Preserving source IP — Postfix behind Amazon ELB
Why run Postfix behind an ELB instead of doing DNS round-robin? Lots of reasons. It’s a lot easier to autoscale, for one. You get increased control over load distribution, you don’t have to wait for DNS propagation. But wait, won’t I lose the source IP since we’ll have to do TCP load balancing? No, of course not — that was a rhetorical question. Here’s how it’s done.
Amazon ELB supports Proxy Protocol. This will write a TCP header that can later be read by applications which support it. Luckily for us, Postfix supports Proxy Protocol in versions 2.10 and above.
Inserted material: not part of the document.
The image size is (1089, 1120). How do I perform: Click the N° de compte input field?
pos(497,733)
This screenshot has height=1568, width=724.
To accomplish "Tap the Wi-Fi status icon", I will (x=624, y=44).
Unfortunately, the AWS web console doesn’t have an easy way to enable Proxy Protocol, but it’s pretty easy to accomplish with the AWS CLI tools. First, we need to create a policy:
aws elb create-load-balancer-policy --load-balancer-name YOUR-ELB-HERE --policy-name EnableProxyProtocol --policy-type-name ProxyProtocolPolicyType --policy-attributes AttributeName=ProxyProtocol,AttributeValue=True
Then, apply the policy:
aws elb set-load-balancer-policies-for-backend-server --load-balancer-name YOUR-ELB-HERE --instance-port 25 --policy-names EnableProxyProtocol
We can check to make sure our changes were applied:
aws elb describe-load-balancers --load-balancer-name YOUR-ELB-HERE
You should see EnableProxyProtocol listed under policies. That’s it for the ELB side, now you just need to enable Proxy Protocol on Postfix. In your /etc/postfix/main.cf you’ll need to add the line:
postscreen_upstream_proxy_protocol = haproxy
And then your service configuration in /etc/postfix.master.cf should look something like this:
smtp inet n — — — 1 postscreen smtpd pass — — — — — smtpd
Restart Postfix and you’re done! You should immediately see proper source IP start to show up in your mail.log.